Reasons for Designation

An enclosure castle is a defended residence or stronghold, built mainly of stone, in which the principal or sole defence comprises the walls and towers bounding the site. Some form of keep may have stood within the enclosure but this was not significant in defensive terms and served mainly to provide accommodation. Larger sites might have more than one line of walling and there are normally mural towers and gatehouses. Outside the walls a ditch, either waterfilled or dry, crossed by bridges may be found. The first enclosure castles were constructed at the time of the Norman Conquest. However, they developed considerably in form during the 12th century when defensive experience gained during the Crusades was applied to their design. The majority of examples were constructed in the 13th century although a few were built as late as the 14th century. Some represent reconstructions of earlier medieval earthwork castles of the motte and bailey type, although others were new creations. They provided strongly defended residences for the king or leading families and occur in both urban and rural situations. Enclosure castles are widely dispersed throughout England, with a slight concentration in Kent and Sussex supporting a vulnerable coast, and a strong concentration along the Welsh border where some of the best examples were built under Edward I. They are rare nationally with only 126 recorded examples. Considerable diversity of form is exhibited with no two examples being exactly alike. With other castle types, they are major medieval monument types which, belonging to the highest levels of society, frequently acted as major administrative centres and formed the foci for developing settlement patterns. Castles generally provide an emotive and evocative link to the past and can provide a valuable educational resource, both with respect to medieval warfare and defence and with respect to wider aspects of medieval society. All examples retaining significant remains of medieval date are considered to be nationally important.

Scarborough Castle is a very well-documented example of an enclosure castle whose military importance lasted throughout the Middle Ages and into the early modern period.
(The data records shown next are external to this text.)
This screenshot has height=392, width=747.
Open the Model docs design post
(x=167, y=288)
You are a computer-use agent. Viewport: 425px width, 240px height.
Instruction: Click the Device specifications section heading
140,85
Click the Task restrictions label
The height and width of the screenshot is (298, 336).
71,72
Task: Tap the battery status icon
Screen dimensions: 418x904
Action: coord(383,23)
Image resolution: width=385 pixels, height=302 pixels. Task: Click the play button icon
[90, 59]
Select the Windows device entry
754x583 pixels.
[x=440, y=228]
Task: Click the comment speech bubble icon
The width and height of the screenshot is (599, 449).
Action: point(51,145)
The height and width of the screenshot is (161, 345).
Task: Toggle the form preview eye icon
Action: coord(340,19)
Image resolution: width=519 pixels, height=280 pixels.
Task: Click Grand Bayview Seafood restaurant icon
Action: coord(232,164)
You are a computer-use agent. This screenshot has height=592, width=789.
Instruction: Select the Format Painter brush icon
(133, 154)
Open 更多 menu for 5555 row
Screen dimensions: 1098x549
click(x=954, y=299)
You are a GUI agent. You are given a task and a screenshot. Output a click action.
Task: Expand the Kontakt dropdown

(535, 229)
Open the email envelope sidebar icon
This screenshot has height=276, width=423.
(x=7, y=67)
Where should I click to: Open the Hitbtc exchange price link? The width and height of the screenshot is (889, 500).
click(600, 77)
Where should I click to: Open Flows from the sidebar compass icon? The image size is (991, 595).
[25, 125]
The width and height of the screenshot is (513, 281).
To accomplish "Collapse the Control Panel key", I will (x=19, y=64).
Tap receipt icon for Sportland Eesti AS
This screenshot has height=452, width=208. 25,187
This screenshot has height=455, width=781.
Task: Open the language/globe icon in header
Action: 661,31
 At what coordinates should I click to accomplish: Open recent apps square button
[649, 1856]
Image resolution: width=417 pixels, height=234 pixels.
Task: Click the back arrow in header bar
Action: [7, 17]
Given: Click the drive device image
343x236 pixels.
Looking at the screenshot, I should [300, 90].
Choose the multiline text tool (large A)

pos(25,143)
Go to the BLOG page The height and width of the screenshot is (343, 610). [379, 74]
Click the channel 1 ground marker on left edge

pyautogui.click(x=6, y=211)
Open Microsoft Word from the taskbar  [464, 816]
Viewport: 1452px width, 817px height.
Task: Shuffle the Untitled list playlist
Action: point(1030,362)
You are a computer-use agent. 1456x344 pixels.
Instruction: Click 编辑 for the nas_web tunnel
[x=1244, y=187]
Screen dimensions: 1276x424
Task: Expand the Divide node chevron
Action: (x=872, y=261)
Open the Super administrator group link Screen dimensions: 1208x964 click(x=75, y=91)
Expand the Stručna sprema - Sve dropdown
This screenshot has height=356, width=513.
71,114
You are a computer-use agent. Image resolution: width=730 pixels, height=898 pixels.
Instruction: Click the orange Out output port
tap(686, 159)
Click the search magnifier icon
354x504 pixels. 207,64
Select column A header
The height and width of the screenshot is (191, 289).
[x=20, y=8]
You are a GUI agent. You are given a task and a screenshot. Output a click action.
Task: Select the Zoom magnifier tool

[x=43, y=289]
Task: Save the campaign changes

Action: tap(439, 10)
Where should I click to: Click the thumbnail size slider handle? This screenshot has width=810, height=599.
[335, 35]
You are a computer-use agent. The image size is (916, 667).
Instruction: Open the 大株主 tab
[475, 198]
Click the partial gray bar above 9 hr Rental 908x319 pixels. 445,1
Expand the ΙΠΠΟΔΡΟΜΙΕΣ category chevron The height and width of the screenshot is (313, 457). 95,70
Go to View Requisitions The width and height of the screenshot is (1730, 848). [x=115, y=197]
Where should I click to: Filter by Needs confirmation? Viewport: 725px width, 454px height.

As a royal castle it has played a very important role in the political history of England and has been the setting for a number of historically significant events. Despite being damaged in the later part of its history, its standing remains survive well. In addition, the buried remains of structures and features relating to all phases of occupation survive within its two baileys and outside its walls on Castle Dikes. These include prehistoric, Roman and Anglo-Scandinavian remains in addition to medieval and later.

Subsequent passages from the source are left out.